** SELECTED EXTRACT follows **
Shula might duck a question he didn’t want to answer, but he never, ever lied.

Arrogant?

Often.

Insensitive?

That, too, at times.

But when it came to ethics, Donald Francis Shula unvaryingly did the right thing.

“I am honored just to be in the same room with Shula,” Hall of Fame linebacker Sam Huff remarked here only Friday.

National Football League Commissioner Paul Tagliabue added, “Don Shula was not just great for the Colts and the Dolphins. He was great for the league. The late Pete Rozelle must be very happy up there this weekend.”

Shula was inducted along with another paragon, New York Giants co-owner Wellington Mara, and cornerback Mike Haynes and center Mike Webster.

Straight arrow

Shula’s speech was more businesslike than Churchillian. It was long on history and short on personal sentiment. He does not lightly bare his most private thoughts.

I think he was afraid he might break down if he dwelt overlong on his late and beloved wife Dorothy, or his beloved new wife, Mary Anne.

Break down?

Not Don Shula. Too tough, still, at 67.

“And a man of his word,” son David said. Notably, David seldom referred to his father as “Dad,” for, I believe, the same reason Don didn’t break down. The Shulas are anything but maudlin.

“Don Shula never asked anyone to do what he wouldn’t do,” David said. “He ran sprints right with the players,” at least until knee surgery and a ruptured Achilles’ tendon made it impossible.
** End of SELECTED EXTRACT **
** STORED DATA follows **
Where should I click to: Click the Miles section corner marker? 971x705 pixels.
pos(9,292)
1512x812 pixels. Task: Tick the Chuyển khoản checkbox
** End of STORED DATA **
- **CHECK YOUR UNDERSTANDING**:
(a) List each person the passage about Don Shula names as inducted.
(b) According to the passage about Don Shula, what eventually stopped Shula from running sprints with the players?

- **ANSWERS TO THE PROBLEMS**:
(a)
Don Shula
Wellington Mara
Mike Haynes
Mike Webster

(b) Knee surgery and a ruptured Achilles' tendon.